A quick look at a large selection of unprocessed foods that are available to eat indicates that they are almost all Carbohydrates “Sugars” based foods. Fruits except for some rare exceptions provide only sugar energy and vegetables likewise whether they be fresh or dried beans. This is perhaps in line with the scientific fact that our bodies process Carbohydrates first and fastest for energy. It is also interesting to note that nature provides foods in a single energy source form. It is either maximum Carbohydrates and minimal Fat or the other way around but not both in the same food.

These elements seem to indicate that our bodies are naturally inclined to favor a Carbohydrates based diet. It also indicates that it is simple to follow such a diet due to the abundance of options. Furthermore Carbohydrates are grouped into monosaccharides, disaccharides, oligosaccharides, and polysaccharides. These are molecules of different complexity making for “fast” and “slow” sugars based on the speed at which they are converted into energy by our bodies.

This makes it possible to design optimized daily meal plans to include “fast” and “slow” sugars based on the time of day or energy demands.

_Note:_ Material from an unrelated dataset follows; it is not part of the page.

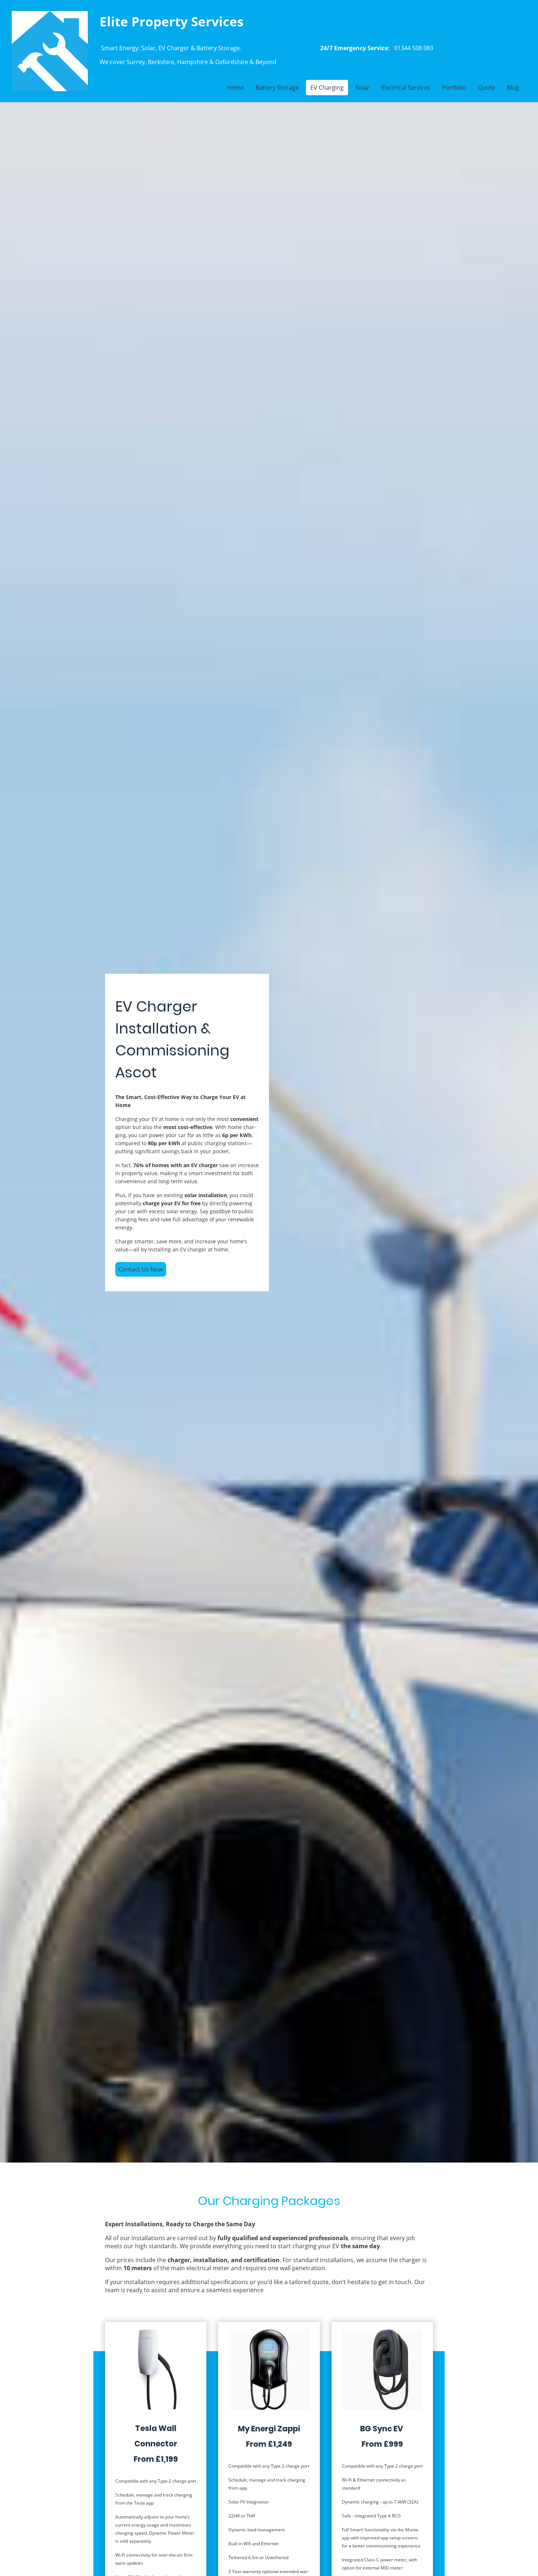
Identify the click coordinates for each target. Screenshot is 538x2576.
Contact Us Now (141, 1269)
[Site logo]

For example, more fast energy sources might be useful prior to a workout whereas slow energy sources might be beneficial before a nights rest to provide the body with energy until the morning.

This type of a diet satisfies hunger which is essentially driven by the need for energy in a punctual and efficient manner. This can help reduce overeating in a natural way. A healthy diet is one that accompanies our metabolic rate and provides enough energy to avoid going into “starvation” mode and metabolic slowdown which in turn will increase fat storage.

Additional benefits attributed to an ultra-low-fat diet are improved heart-health and reduced risks of cardiovascular diseases, improved diabetes management, as a treatment for obesity and an improvement for people suffering from multiple sclerosis.